### WHAT TO WORK ON
Every line of the entries with the word "agent" in it should be shown.

::: SUPPLIED DATA

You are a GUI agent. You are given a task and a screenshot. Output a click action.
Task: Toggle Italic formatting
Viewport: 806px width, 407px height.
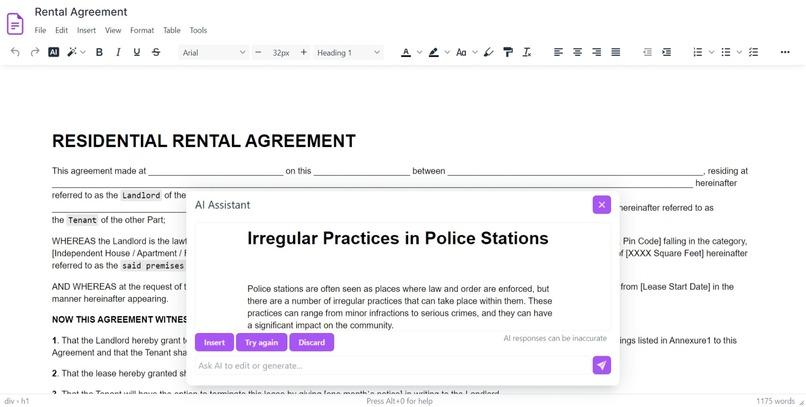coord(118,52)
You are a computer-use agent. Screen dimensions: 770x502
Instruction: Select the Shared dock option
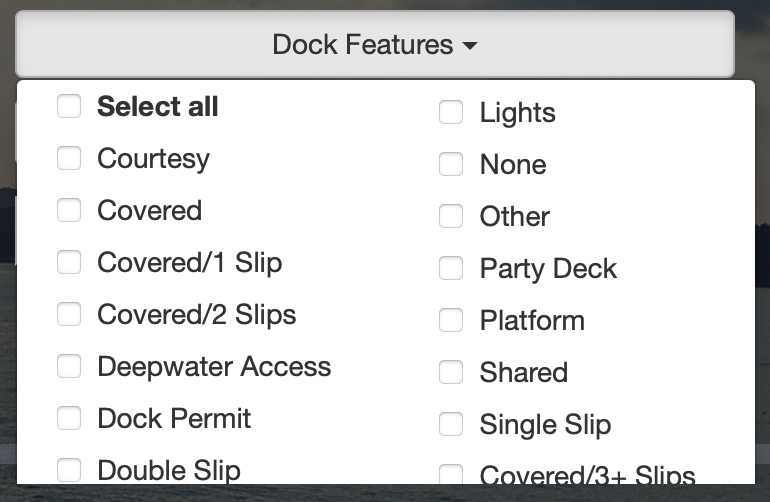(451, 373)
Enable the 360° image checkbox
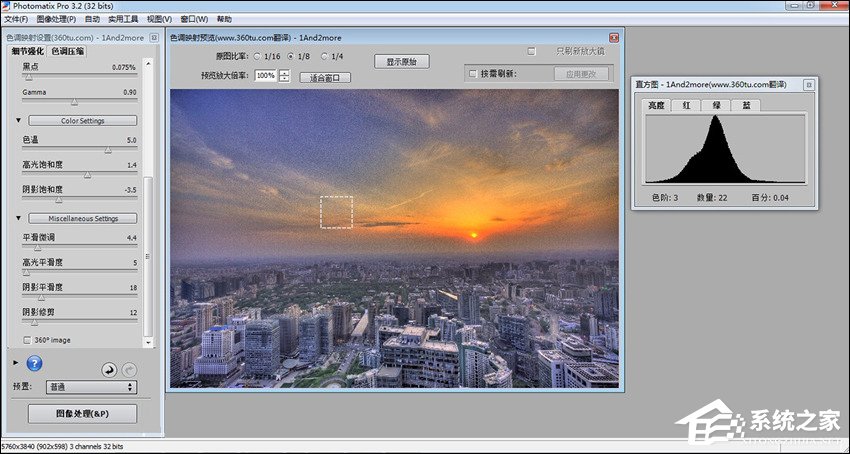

::::::

### EXERCISE OUTPUT
You are a GUI agent. You are given a task and a screenshot. Output a click action.
You are a computer-use agent. Screen dimensions: 770x502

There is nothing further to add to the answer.